Essential Range - Properties and Examples

Properties and Examples

1. Every complex-valued function defined on the measure space (X, μ) whose absolute value is bounded, is essentially bounded. A proof is provided in the next section.

2. The essential range of an essentially bounded function f is always compact. The proof is given in the next section.

3. The essential range, S, of a function is always a subset of the closure of A where A is the range of the function. This follows from the fact that if w is not in the closure of A, there is a ε-neighbourhood, V_ε, of w that doesn't intersect A; then f−1(V_ε) has 0 measure which implies that w cannot be an element of S.

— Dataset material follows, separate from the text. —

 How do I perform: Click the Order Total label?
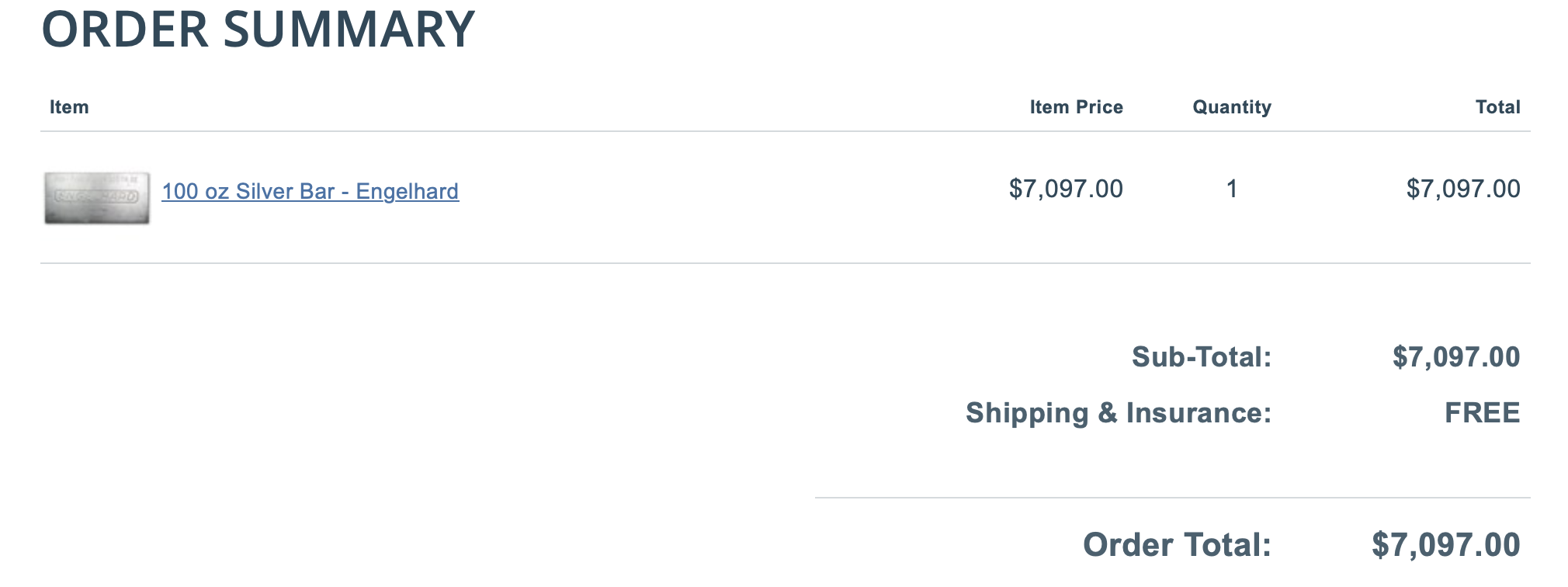pos(1176,545)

4. Note that the essential range of a function may be empty even if the range of the function is non-empty. If we let Q be the set of all rational numbers and let T be the power set of Q, then (Q, T, m) form a measurable space with T the sigma algebra on Q, and m a measure defined on Q that maps every member of T onto 0. If f is a function that maps Q onto the set of all points with rational co-ordinates that lie within the unit circle, then f has nonempty range (clearly). The essential range of f however is empty for if w is any complex number and V any ε-neighbourhood of w, then f−1(V) has 0 measure by construction.

5. Example 4 also illustrates that even though the essential range of a function is a subset of the closure of the range of that function, equality of the two sets need not hold.